Turn the lines of the items below into a JSON list of strings with one string per line, skipping any blank lines. Leave the pictures out of the list.

*****

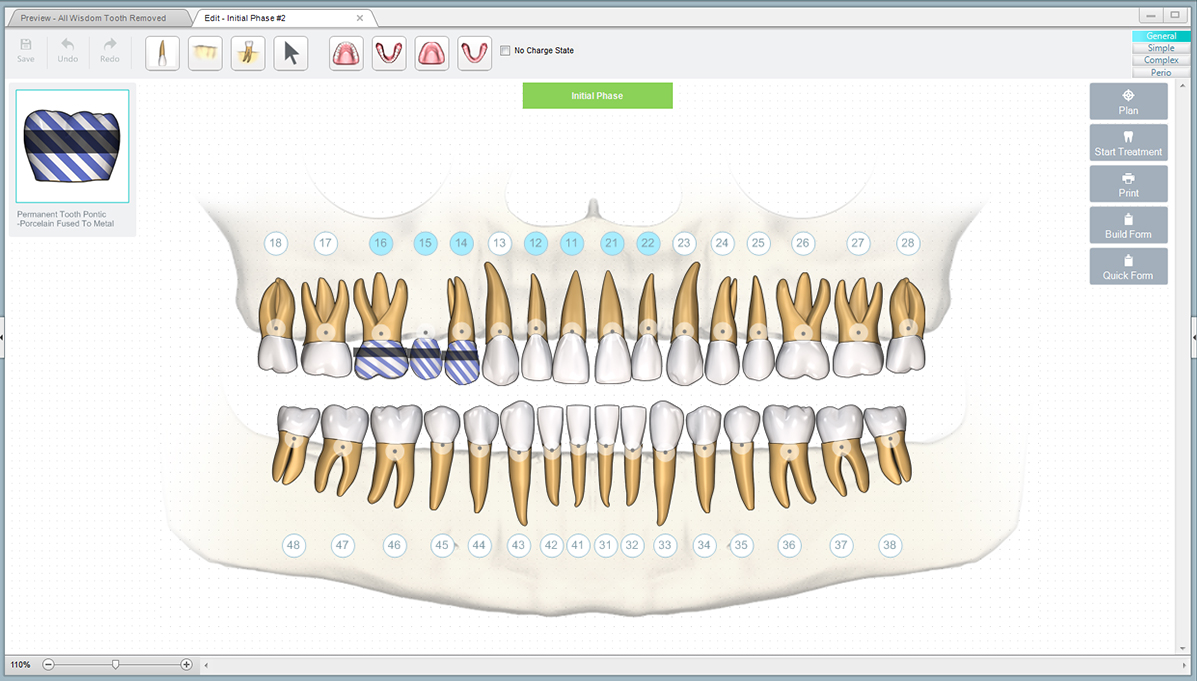Switch to the Preview - All Wisdom Tooth Removed tab
This screenshot has height=681, width=1197.
click(x=95, y=17)
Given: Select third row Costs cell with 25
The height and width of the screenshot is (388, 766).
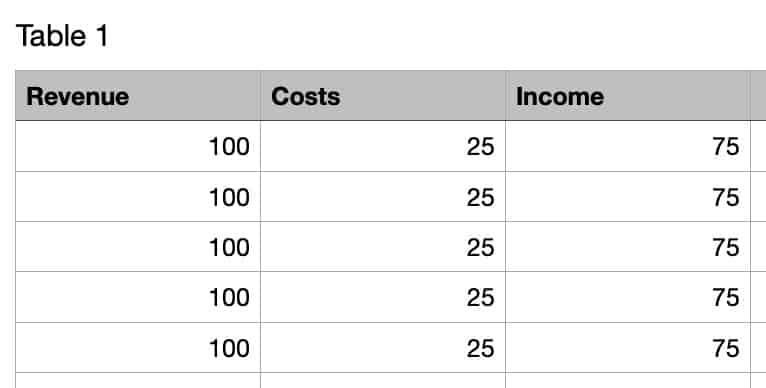Looking at the screenshot, I should point(383,247).
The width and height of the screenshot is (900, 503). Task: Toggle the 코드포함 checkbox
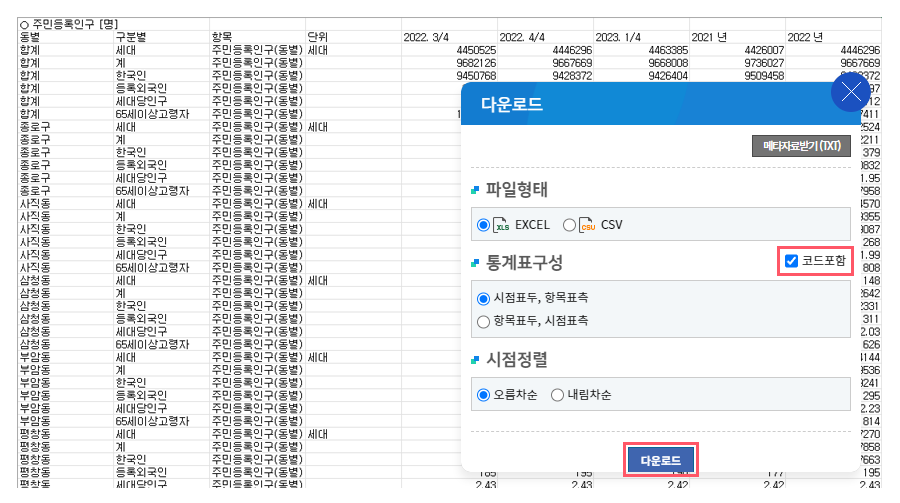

*****

> ANSWER TO THIS TASK
[
  "Switch to the Preview - All Wisdom Tooth Removed tab",
  "This screenshot has height=681, width=1197.",
  "click(x=95, y=17)",
  "Given: Select third row Costs cell with 25",
  "The height and width of the screenshot is (388, 766).",
  "Looking at the screenshot, I should point(383,247).",
  "The width and height of the screenshot is (900, 503). Task: Toggle the 코드포함 checkbox"
]